The flow out the return seems okay. The sand filter pressure has gone up 2 psi to 15.5, but that doesn't seem high enough to be a problem yet?

Any idea what's going wrong here? I guess the hydrogen gas being generated is building up faster than the flow can drag it down and push it out the return pipe.
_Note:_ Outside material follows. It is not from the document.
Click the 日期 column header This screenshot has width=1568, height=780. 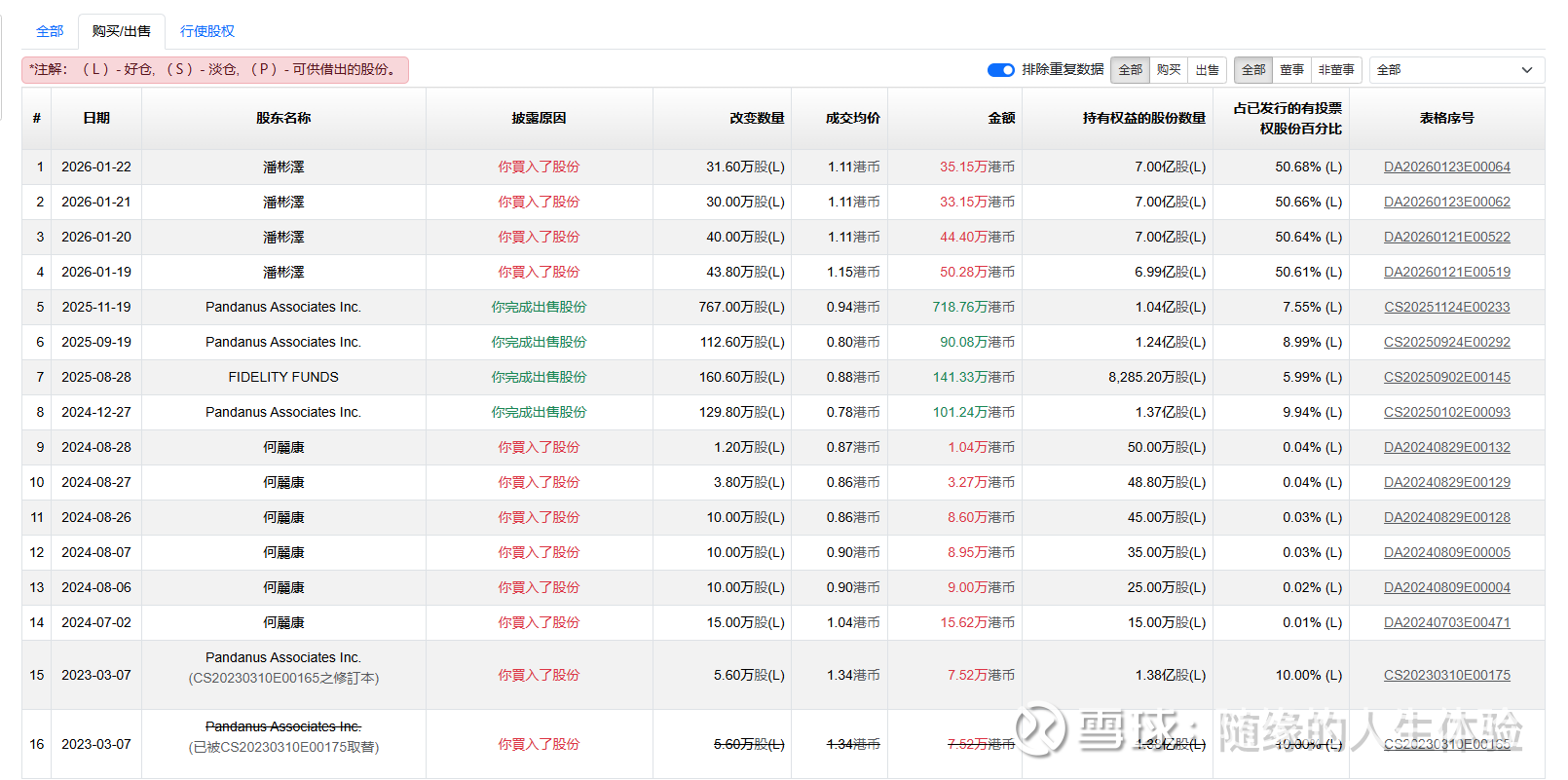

Should I turn the SWG so that the 'bulge' isn't facing up, so the gas can't get caught up there?

The fan on the controller was buzzing this morning for a minute after I turned the pump on this morning (just installed a new heater yesterday :)) and I think I may ask Circupool for advice on fixing that before the fan fails altogether, especially since the SWG is only a few weeks old.

Thanks for your advice!
 
Turn your cell so the bulge is down.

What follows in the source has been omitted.